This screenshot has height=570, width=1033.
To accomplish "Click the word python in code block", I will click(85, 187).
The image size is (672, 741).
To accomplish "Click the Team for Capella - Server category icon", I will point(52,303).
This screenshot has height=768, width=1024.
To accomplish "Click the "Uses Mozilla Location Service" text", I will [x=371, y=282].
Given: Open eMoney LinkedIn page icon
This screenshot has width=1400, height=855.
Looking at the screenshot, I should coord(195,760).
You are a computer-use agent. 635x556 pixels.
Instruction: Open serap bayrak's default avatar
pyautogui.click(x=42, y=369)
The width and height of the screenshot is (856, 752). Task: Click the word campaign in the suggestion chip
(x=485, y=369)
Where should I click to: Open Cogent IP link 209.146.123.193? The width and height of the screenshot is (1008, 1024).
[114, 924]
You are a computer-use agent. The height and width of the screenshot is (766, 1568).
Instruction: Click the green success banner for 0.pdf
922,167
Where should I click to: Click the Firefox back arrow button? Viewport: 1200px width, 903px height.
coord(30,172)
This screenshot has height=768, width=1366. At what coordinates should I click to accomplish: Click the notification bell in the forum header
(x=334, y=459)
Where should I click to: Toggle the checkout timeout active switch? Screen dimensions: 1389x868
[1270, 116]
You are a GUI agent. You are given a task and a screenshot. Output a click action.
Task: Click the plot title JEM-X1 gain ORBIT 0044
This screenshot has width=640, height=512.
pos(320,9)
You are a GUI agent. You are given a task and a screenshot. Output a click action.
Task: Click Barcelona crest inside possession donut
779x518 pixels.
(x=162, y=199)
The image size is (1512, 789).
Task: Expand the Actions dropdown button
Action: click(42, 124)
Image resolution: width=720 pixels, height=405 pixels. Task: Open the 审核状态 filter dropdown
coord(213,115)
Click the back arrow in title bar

▸ **Goal of the exercise**
Copy each line of the data above exactly as it appears.

▸ **Answer area**
This screenshot has height=570, width=1033.
To accomplish "Click the word python in code block", I will click(85, 187).
The image size is (672, 741).
To accomplish "Click the Team for Capella - Server category icon", I will point(52,303).
This screenshot has height=768, width=1024.
To accomplish "Click the "Uses Mozilla Location Service" text", I will [x=371, y=282].
Given: Open eMoney LinkedIn page icon
This screenshot has width=1400, height=855.
Looking at the screenshot, I should coord(195,760).
You are a computer-use agent. 635x556 pixels.
Instruction: Open serap bayrak's default avatar
pyautogui.click(x=42, y=369)
The width and height of the screenshot is (856, 752). Task: Click the word campaign in the suggestion chip
(x=485, y=369)
Where should I click to: Open Cogent IP link 209.146.123.193? The width and height of the screenshot is (1008, 1024).
[114, 924]
You are a computer-use agent. The height and width of the screenshot is (766, 1568).
Instruction: Click the green success banner for 0.pdf
922,167
Where should I click to: Click the Firefox back arrow button? Viewport: 1200px width, 903px height.
coord(30,172)
This screenshot has height=768, width=1366. At what coordinates should I click to accomplish: Click the notification bell in the forum header
(x=334, y=459)
Where should I click to: Toggle the checkout timeout active switch? Screen dimensions: 1389x868
[1270, 116]
You are a GUI agent. You are given a task and a screenshot. Output a click action.
Task: Click the plot title JEM-X1 gain ORBIT 0044
This screenshot has width=640, height=512.
pos(320,9)
You are a GUI agent. You are given a task and a screenshot. Output a click action.
Task: Click Barcelona crest inside possession donut
779x518 pixels.
(x=162, y=199)
The image size is (1512, 789).
Task: Expand the Actions dropdown button
Action: click(42, 124)
Image resolution: width=720 pixels, height=405 pixels. Task: Open the 审核状态 filter dropdown
coord(213,115)
Click the back arrow in title bar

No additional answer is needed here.